The motion also states key contributors to an "increase in pupil indiscipline" include the "deplorable" introduction of behaviour management strategies, such as restorative behaviour; a presumption of mainstreaming for pupils with behavioural problems and "cuts to special provision, specialist support services and funding".
Chris Keates, NASUWT general secretary, said: "Teachers in too many schools across the country are being disempowered by a culture of blame the teacher, rather than putting in place strategies to support them in the face of violent and disruptive behaviour.
"Too many pupils with behavioural issues are being placed in schools without the specialist support they need, with teachers being expected to pick up the pieces.
"The restorative approach to behaviour in too many schools has become synonymous with no consequences for pupils and consequently teachers are increasingly vulnerable to verbal and physical abuse.
"No one should go to work with the expectation of being physically or verbally abused and yet for too many teachers across Scotland this is now their day to day reality.
"It's about time the Government and employers exercised their legal duty of care for their staff."
A Scottish Government spokesman said: "Research indicates that the vast majority of staff in schools report pupils as being generally well behaved; and use of restorative and solution orientated approaches increased.
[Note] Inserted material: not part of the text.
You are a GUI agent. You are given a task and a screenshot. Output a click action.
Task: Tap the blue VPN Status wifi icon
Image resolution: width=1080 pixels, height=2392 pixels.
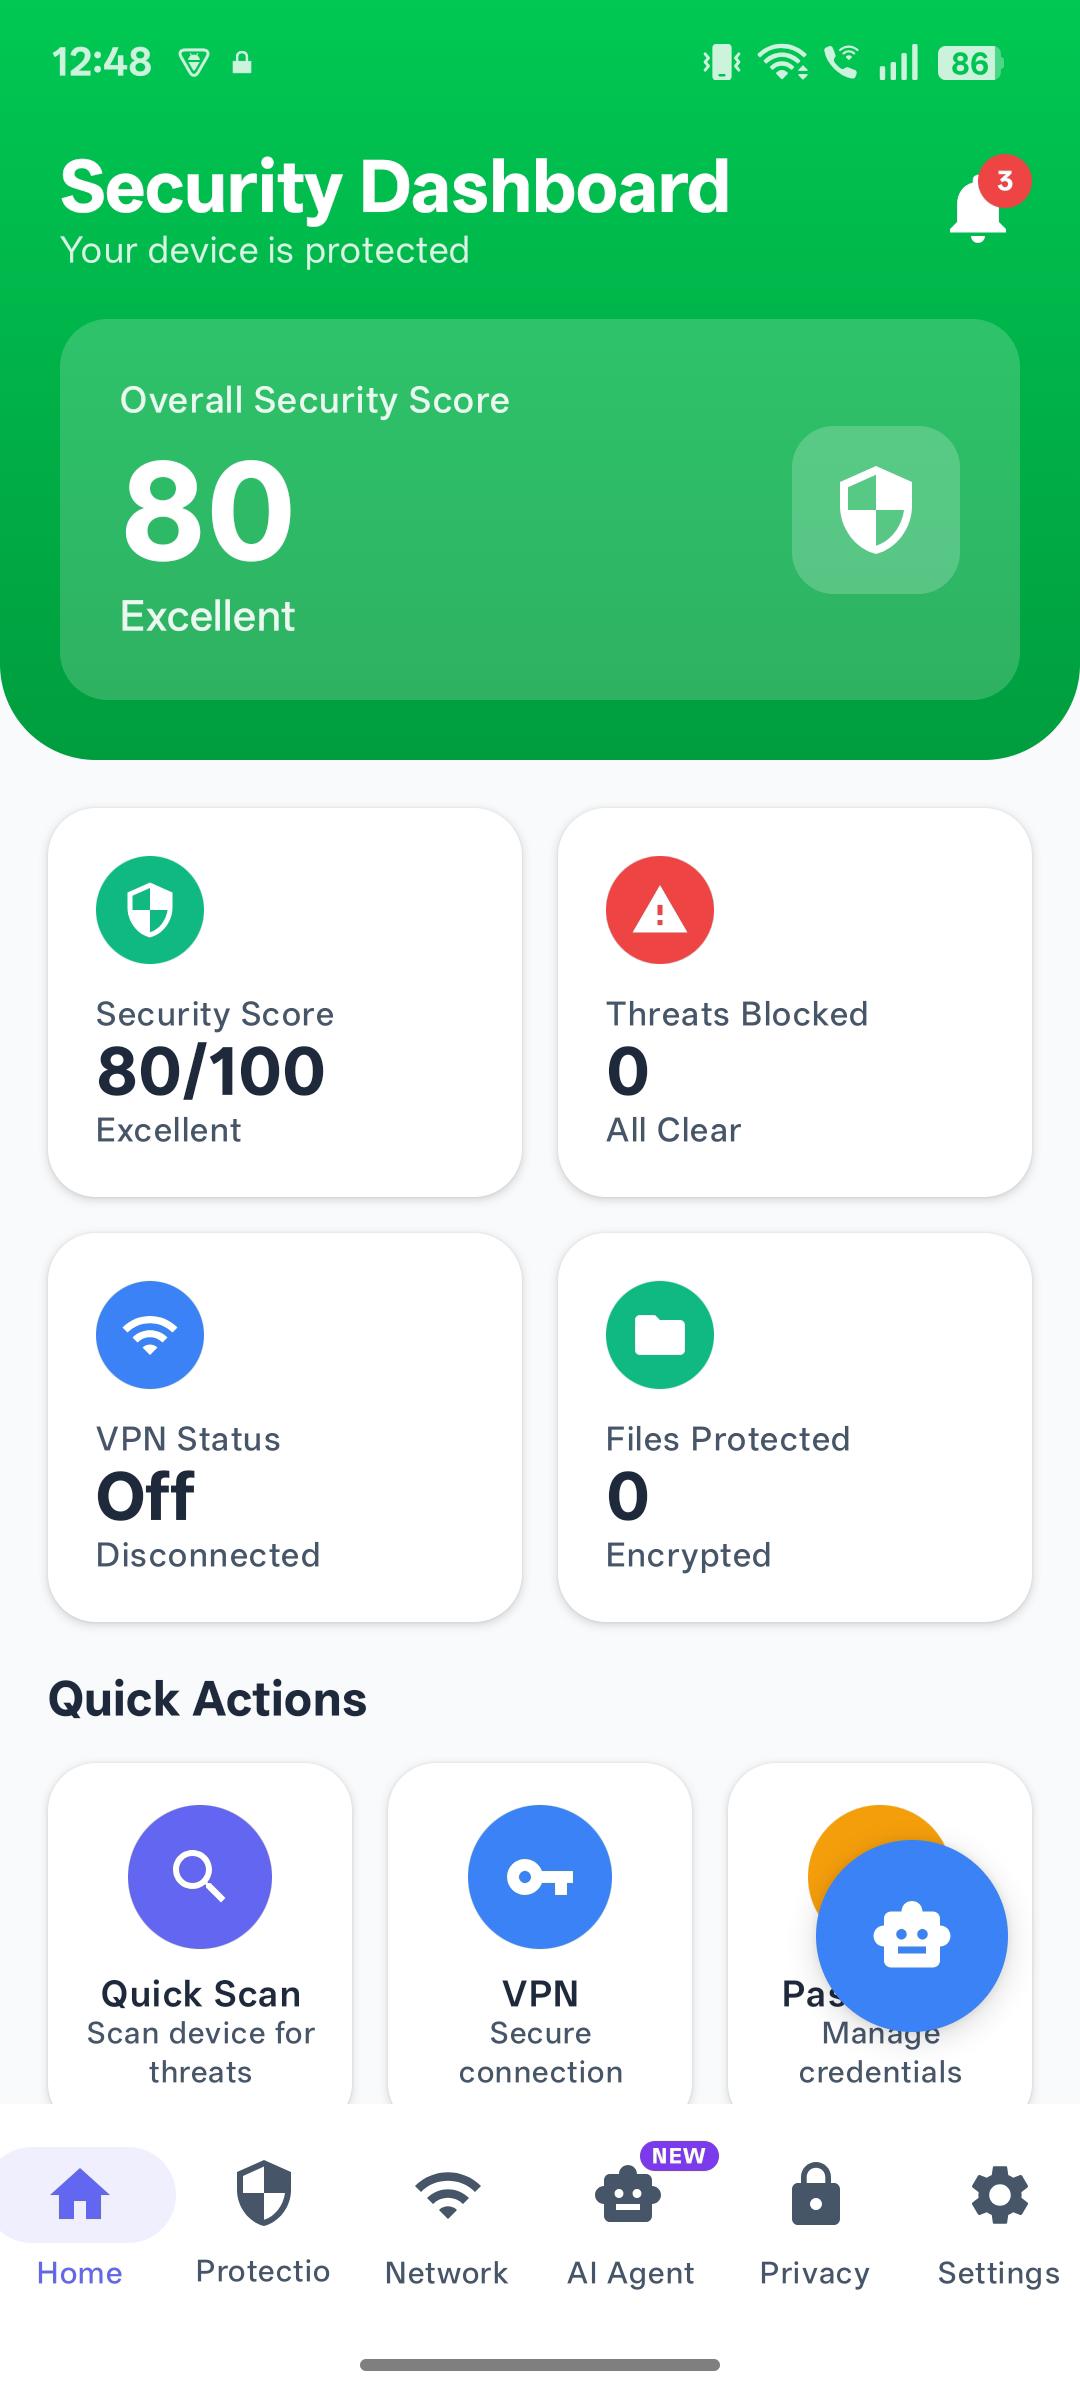pyautogui.click(x=150, y=1335)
"In June 2018, in response to the Behaviour in Scottish Schools Research, the Scottish Government published new guidance.
"This document set out the next steps, outcomes and priority actions to support local authorities, establishments, practitioners and partners to further improve the ethos and culture, and relationships and behaviour in Scottish schools as identified by the Scottish Advisory Group on Relationships and Behaviour in Schools."